> **Assignment**: The entries that follow are to be duplicated in full, character for character.

──────────────────────────────

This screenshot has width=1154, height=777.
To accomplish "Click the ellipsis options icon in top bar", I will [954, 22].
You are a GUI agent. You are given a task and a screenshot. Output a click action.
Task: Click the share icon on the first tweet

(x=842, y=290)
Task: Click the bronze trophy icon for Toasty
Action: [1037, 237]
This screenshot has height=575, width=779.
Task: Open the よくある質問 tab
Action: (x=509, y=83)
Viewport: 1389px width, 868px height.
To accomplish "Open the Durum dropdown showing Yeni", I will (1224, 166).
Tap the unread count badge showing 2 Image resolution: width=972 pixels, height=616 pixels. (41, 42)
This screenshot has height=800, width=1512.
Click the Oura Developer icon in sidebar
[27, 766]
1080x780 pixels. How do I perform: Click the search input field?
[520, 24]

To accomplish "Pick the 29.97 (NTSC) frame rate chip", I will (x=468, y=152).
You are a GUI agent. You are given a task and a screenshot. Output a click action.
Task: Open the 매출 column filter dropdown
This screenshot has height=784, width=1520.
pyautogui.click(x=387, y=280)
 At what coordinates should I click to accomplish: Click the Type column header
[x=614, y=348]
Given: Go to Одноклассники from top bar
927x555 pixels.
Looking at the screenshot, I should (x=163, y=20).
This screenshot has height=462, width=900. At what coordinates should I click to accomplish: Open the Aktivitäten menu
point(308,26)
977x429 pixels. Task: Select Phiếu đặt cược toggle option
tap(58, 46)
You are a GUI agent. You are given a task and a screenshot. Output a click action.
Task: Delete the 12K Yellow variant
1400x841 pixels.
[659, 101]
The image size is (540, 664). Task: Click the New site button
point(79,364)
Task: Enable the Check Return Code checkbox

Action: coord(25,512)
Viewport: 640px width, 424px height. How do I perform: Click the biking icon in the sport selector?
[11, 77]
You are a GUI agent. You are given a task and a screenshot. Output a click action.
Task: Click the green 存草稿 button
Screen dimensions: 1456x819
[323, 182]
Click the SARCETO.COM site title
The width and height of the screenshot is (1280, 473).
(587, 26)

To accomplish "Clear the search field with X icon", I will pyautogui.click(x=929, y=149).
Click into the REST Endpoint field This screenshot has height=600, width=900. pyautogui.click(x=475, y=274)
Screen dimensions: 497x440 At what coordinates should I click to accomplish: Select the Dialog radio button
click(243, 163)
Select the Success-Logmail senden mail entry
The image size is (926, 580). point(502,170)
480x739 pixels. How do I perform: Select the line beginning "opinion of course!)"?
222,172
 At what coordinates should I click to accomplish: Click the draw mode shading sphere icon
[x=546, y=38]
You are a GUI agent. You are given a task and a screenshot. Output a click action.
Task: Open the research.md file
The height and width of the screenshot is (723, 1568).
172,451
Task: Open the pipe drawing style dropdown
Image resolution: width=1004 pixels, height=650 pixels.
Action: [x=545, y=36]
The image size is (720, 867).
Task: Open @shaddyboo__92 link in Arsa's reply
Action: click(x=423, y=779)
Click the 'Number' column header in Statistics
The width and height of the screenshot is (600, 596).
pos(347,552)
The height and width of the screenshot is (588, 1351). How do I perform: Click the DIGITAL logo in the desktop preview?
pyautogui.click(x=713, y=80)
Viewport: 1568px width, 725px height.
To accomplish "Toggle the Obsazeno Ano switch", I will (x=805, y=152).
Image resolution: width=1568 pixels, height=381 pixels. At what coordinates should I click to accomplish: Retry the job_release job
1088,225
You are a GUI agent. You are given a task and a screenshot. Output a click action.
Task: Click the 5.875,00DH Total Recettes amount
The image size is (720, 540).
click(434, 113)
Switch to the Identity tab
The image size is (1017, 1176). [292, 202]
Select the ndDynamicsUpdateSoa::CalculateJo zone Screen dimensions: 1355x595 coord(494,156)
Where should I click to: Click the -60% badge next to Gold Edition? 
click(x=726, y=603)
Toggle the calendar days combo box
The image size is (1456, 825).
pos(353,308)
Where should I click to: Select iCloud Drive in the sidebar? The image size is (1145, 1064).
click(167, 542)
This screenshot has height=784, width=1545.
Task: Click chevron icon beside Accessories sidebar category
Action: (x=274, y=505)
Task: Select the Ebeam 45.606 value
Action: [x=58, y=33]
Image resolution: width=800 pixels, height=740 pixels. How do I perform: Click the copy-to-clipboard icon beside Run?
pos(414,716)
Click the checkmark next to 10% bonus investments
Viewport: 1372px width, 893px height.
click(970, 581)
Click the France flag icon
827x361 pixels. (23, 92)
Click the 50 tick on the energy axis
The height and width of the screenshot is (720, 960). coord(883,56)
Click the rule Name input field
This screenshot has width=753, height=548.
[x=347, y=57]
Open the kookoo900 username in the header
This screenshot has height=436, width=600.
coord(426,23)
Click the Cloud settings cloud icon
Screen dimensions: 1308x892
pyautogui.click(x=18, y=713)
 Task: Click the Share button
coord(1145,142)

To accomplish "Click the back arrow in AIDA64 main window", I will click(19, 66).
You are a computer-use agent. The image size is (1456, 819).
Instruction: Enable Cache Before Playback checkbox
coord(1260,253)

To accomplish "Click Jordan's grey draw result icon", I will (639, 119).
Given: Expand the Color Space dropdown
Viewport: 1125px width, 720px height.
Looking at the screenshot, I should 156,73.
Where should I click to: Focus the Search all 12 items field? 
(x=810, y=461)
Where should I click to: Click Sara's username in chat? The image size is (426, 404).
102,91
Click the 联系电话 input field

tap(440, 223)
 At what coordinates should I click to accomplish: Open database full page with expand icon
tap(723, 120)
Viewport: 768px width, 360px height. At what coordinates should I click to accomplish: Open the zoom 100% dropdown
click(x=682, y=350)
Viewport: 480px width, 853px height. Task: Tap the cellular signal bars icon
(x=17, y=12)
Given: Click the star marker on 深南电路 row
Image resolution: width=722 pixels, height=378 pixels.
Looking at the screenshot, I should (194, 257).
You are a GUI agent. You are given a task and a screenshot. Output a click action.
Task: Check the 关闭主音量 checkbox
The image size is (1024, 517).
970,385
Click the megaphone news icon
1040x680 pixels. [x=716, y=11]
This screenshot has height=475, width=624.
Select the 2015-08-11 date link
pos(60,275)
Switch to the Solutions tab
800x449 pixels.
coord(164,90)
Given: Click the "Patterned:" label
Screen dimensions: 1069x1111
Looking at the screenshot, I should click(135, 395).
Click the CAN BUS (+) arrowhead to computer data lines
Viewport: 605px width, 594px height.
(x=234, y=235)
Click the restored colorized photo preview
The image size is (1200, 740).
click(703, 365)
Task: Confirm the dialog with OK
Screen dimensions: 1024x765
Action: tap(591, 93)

──────────────────────────────

> **Completed exercise**:
This screenshot has width=1154, height=777.
To accomplish "Click the ellipsis options icon in top bar", I will [954, 22].
You are a GUI agent. You are given a task and a screenshot. Output a click action.
Task: Click the share icon on the first tweet

(x=842, y=290)
Task: Click the bronze trophy icon for Toasty
Action: [1037, 237]
This screenshot has height=575, width=779.
Task: Open the よくある質問 tab
Action: (x=509, y=83)
Viewport: 1389px width, 868px height.
To accomplish "Open the Durum dropdown showing Yeni", I will (1224, 166).
Tap the unread count badge showing 2 Image resolution: width=972 pixels, height=616 pixels. (41, 42)
This screenshot has height=800, width=1512.
Click the Oura Developer icon in sidebar
[27, 766]
1080x780 pixels. How do I perform: Click the search input field?
[520, 24]

To accomplish "Pick the 29.97 (NTSC) frame rate chip", I will (x=468, y=152).
You are a GUI agent. You are given a task and a screenshot. Output a click action.
Task: Open the 매출 column filter dropdown
This screenshot has height=784, width=1520.
pyautogui.click(x=387, y=280)
 At what coordinates should I click to accomplish: Click the Type column header
[x=614, y=348]
Given: Go to Одноклассники from top bar
927x555 pixels.
Looking at the screenshot, I should (x=163, y=20).
This screenshot has height=462, width=900. At what coordinates should I click to accomplish: Open the Aktivitäten menu
point(308,26)
977x429 pixels. Task: Select Phiếu đặt cược toggle option
tap(58, 46)
You are a GUI agent. You are given a task and a screenshot. Output a click action.
Task: Delete the 12K Yellow variant
1400x841 pixels.
[659, 101]
The image size is (540, 664). Task: Click the New site button
point(79,364)
Task: Enable the Check Return Code checkbox

Action: coord(25,512)
Viewport: 640px width, 424px height. How do I perform: Click the biking icon in the sport selector?
[11, 77]
You are a GUI agent. You are given a task and a screenshot. Output a click action.
Task: Click the green 存草稿 button
Screen dimensions: 1456x819
[323, 182]
Click the SARCETO.COM site title
The width and height of the screenshot is (1280, 473).
(587, 26)

To accomplish "Clear the search field with X icon", I will pyautogui.click(x=929, y=149).
Click into the REST Endpoint field This screenshot has height=600, width=900. pyautogui.click(x=475, y=274)
Screen dimensions: 497x440 At what coordinates should I click to accomplish: Select the Dialog radio button
click(243, 163)
Select the Success-Logmail senden mail entry
The image size is (926, 580). point(502,170)
480x739 pixels. How do I perform: Select the line beginning "opinion of course!)"?
222,172
 At what coordinates should I click to accomplish: Click the draw mode shading sphere icon
[x=546, y=38]
You are a GUI agent. You are given a task and a screenshot. Output a click action.
Task: Open the research.md file
The height and width of the screenshot is (723, 1568).
172,451
Task: Open the pipe drawing style dropdown
Image resolution: width=1004 pixels, height=650 pixels.
Action: [x=545, y=36]
The image size is (720, 867).
Task: Open @shaddyboo__92 link in Arsa's reply
Action: click(x=423, y=779)
Click the 'Number' column header in Statistics
The width and height of the screenshot is (600, 596).
pos(347,552)
The height and width of the screenshot is (588, 1351). How do I perform: Click the DIGITAL logo in the desktop preview?
pyautogui.click(x=713, y=80)
Viewport: 1568px width, 725px height.
To accomplish "Toggle the Obsazeno Ano switch", I will (x=805, y=152).
Image resolution: width=1568 pixels, height=381 pixels. At what coordinates should I click to accomplish: Retry the job_release job
1088,225
You are a GUI agent. You are given a task and a screenshot. Output a click action.
Task: Click the 5.875,00DH Total Recettes amount
The image size is (720, 540).
click(434, 113)
Switch to the Identity tab
The image size is (1017, 1176). [292, 202]
Select the ndDynamicsUpdateSoa::CalculateJo zone Screen dimensions: 1355x595 coord(494,156)
Where should I click to: Click the -60% badge next to Gold Edition? 
click(x=726, y=603)
Toggle the calendar days combo box
The image size is (1456, 825).
pos(353,308)
Where should I click to: Select iCloud Drive in the sidebar? The image size is (1145, 1064).
click(167, 542)
This screenshot has height=784, width=1545.
Task: Click chevron icon beside Accessories sidebar category
Action: (x=274, y=505)
Task: Select the Ebeam 45.606 value
Action: [x=58, y=33]
Image resolution: width=800 pixels, height=740 pixels. How do I perform: Click the copy-to-clipboard icon beside Run?
pos(414,716)
Click the checkmark next to 10% bonus investments
Viewport: 1372px width, 893px height.
click(970, 581)
Click the France flag icon
827x361 pixels. (23, 92)
Click the 50 tick on the energy axis
The height and width of the screenshot is (720, 960). coord(883,56)
Click the rule Name input field
This screenshot has width=753, height=548.
[x=347, y=57]
Open the kookoo900 username in the header
This screenshot has height=436, width=600.
coord(426,23)
Click the Cloud settings cloud icon
Screen dimensions: 1308x892
pyautogui.click(x=18, y=713)
 Task: Click the Share button
coord(1145,142)

To accomplish "Click the back arrow in AIDA64 main window", I will click(19, 66).
You are a computer-use agent. The image size is (1456, 819).
Instruction: Enable Cache Before Playback checkbox
coord(1260,253)

To accomplish "Click Jordan's grey draw result icon", I will (639, 119).
Given: Expand the Color Space dropdown
Viewport: 1125px width, 720px height.
Looking at the screenshot, I should 156,73.
Where should I click to: Focus the Search all 12 items field? 
(x=810, y=461)
Where should I click to: Click Sara's username in chat? The image size is (426, 404).
102,91
Click the 联系电话 input field

tap(440, 223)
 At what coordinates should I click to accomplish: Open database full page with expand icon
tap(723, 120)
Viewport: 768px width, 360px height. At what coordinates should I click to accomplish: Open the zoom 100% dropdown
click(x=682, y=350)
Viewport: 480px width, 853px height. Task: Tap the cellular signal bars icon
(x=17, y=12)
Given: Click the star marker on 深南电路 row
Image resolution: width=722 pixels, height=378 pixels.
Looking at the screenshot, I should (194, 257).
You are a GUI agent. You are given a task and a screenshot. Output a click action.
Task: Check the 关闭主音量 checkbox
The image size is (1024, 517).
970,385
Click the megaphone news icon
1040x680 pixels. [x=716, y=11]
This screenshot has height=475, width=624.
Select the 2015-08-11 date link
pos(60,275)
Switch to the Solutions tab
800x449 pixels.
coord(164,90)
Given: Click the "Patterned:" label
Screen dimensions: 1069x1111
Looking at the screenshot, I should click(135, 395).
Click the CAN BUS (+) arrowhead to computer data lines
Viewport: 605px width, 594px height.
(x=234, y=235)
Click the restored colorized photo preview
The image size is (1200, 740).
click(703, 365)
Task: Confirm the dialog with OK
Screen dimensions: 1024x765
Action: tap(591, 93)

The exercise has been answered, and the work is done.